This beautiful land was inherited into our family when my Great Grandmother, Lydia Roehm, remarried in 1950 to William "Bill" Murphy, a few years after her first husband, George Roehm, had passed away in 1948. Bill had never married up until this point. My Grandmother has told me that Bill met Lydia at a dance hall in Oakland.
Bill Murphy was living with his mother in Oakland at the time of meeting Lydia. The Murphy's still owned their large family home in downtown Brentwood and also many acres of land on the outer skirts of Brentwood, which was being shared between Bill and his siblings. Bill owned the portion that had many of the almond trees, the barns and the creek running behind the nice little valley, with an old tannery building made of stone across the creek- it once had a wood door and roof, which has since caved in and has now been overrun with cottontail bunnies.
Here is a little photographic tribute with narration:
The Murphy children, Arthur, Katie, William and Esther Murphy, circa 1900
Esther Murphy, circa 1903-04, age 8-9
Katie (age 13-14) and Esther Murphy, circa 1903-04
Katie Murphy with possibly younger sister, Esther, circa 1898-1899
Esther Murphy in front of Murpy Home, circa 1896-1897
Mrs. (Christiana Braun &) William Murphy, circa mid-1880's, San Jose, CA.
Christiana Braun was from a well-to family from San Jose, CA. She graduated High School and also went to college - a rarity for women in her time.
Here is Bill Murphy as a young boy, a teen and a little older as a young man, in the late 1890's through the early 1900s. (click on each picture to enlarge)
Bill Murphy as a teenager, about 14-15 years old, circa 1906-1907
Bill Murphy entered the fight in World War I, and fought for his country, as seen below.
My grandmother, mother, Aunt Penny, Uncle Terry (on horse), Aunt Diane and Grandfather, with my Grandma's youngest brother, Jimmy Roehm, on the Murphy Ranch almond tree orchard, circa 1955.
My Aunt Diane and Penny, uncle Terry, Bill and Lydia Murphy, Joyce Wolf with son and Jimmy Roehm, at Bill and Lydia's home on the Ranch, built in 1951 by my grandfather and my Grandma's brothers. This picture is from around 1959-1960.
A family gathering on the ranch, with hills in the background.
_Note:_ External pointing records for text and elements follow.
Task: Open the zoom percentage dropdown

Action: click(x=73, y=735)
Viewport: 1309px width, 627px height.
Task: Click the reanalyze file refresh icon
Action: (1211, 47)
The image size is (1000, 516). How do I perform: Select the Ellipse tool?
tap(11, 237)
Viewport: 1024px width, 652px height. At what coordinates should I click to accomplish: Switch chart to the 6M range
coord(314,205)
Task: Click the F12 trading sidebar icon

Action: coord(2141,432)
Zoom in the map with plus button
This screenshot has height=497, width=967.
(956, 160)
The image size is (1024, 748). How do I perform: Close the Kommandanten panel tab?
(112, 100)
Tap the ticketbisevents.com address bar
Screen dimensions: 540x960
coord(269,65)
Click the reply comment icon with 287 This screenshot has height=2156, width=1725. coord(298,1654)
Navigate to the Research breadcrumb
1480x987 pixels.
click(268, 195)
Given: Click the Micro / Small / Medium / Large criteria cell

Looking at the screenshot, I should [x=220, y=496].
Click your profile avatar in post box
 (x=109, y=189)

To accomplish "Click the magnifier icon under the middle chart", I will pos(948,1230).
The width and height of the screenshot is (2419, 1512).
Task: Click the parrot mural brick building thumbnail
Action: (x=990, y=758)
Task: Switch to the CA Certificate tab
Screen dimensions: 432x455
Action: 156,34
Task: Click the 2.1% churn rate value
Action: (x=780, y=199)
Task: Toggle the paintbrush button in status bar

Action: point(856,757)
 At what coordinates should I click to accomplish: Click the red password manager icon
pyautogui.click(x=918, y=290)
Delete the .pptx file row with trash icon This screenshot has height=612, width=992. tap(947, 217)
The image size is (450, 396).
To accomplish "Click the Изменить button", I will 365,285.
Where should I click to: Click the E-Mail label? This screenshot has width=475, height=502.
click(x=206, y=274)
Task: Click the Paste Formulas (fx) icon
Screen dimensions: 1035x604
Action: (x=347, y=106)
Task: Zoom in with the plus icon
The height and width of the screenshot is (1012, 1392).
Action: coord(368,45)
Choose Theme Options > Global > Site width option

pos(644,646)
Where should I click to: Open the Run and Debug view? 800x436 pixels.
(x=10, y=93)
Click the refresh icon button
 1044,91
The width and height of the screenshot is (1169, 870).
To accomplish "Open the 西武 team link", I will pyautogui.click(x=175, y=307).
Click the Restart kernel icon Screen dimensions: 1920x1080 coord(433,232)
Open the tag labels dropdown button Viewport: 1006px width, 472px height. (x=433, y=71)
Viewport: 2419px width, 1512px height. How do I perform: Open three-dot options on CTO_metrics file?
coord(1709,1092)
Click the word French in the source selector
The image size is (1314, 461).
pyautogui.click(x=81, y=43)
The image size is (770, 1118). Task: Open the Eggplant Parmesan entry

My mother is the little girl next to her Aunt Doris who was in a wheelchair - Lydia is kneeling down to the right of Doris, and my Grandma and grandpa are next to Lydia, circa 1955-56.
Same family gathering, circa 1955-56 (Bill Murphy is man standing, back row, 4th from left)
Same family gathering, circa 1955-56 (Aunt Diane in front, pretending to a take a picture)
Murphy home being built, circa 1950-51 (It still stands today)
My cousin Ross Jr. (Izetta and Ross Sr's son), circa early 1958-59, age 15-16, standing on a foggy day in an almond orchard.
Althought not a photo of the ranch, this is a photo of Bill and Lydia together with my Aunts Diane and Penny, with a family member, circa 1956-57
Some years later, my grandfather Vibert, being caught on camera on a typical sunny day at the ranch, circa 1993.
My cousin Melissa with my grandparent's dog, Bozo, along the banks of Marsh Creek, circa 1993.
My cousin Tiffany poses for her mother on the ranch, near Marsh creek, on a lovely Spring or Fall day (our Summers never have grassy fields - by the time late May/early June arrive, our green fields have turned golden brown.
Aerial views of the ranch in the 1980's
Second part of the aerial view, 1980s
My Uncle using a very old tractor to till the land, circa 2014
Springtime at the ranch, circa 2013
Surprisingly, this is sometime in November, as California hadn't had hardly any rain in months, and the earth was very dry and parched, circa 2014.
Such a difference - 1st barn photo was taken in October of 2014, and the 2nd barn photo was taken in April of 2014. California only really has two seasons - Hot and Dry and Wet and Green
And, taken from Marsh Creek, a view of the hills up against the creek and land, as driving into the driveway, the beauty never ceases to amaze me with each visit, circa 2014.
This land is truly a treasure and I will do everything I can to try and keep it in our family during my lifetime, maybe even getting to live out here and experience life on a ranch someday. Who knows! This is the one place I can still come back to and feel like time has stood still. I no longer have my childhood homes to return to, so to me, this is home - our one last surviving home in our whole family that remains a constant.
I feel so fortunate that we've inherited this land and each time I drive up to it, I feel luckier and luckier.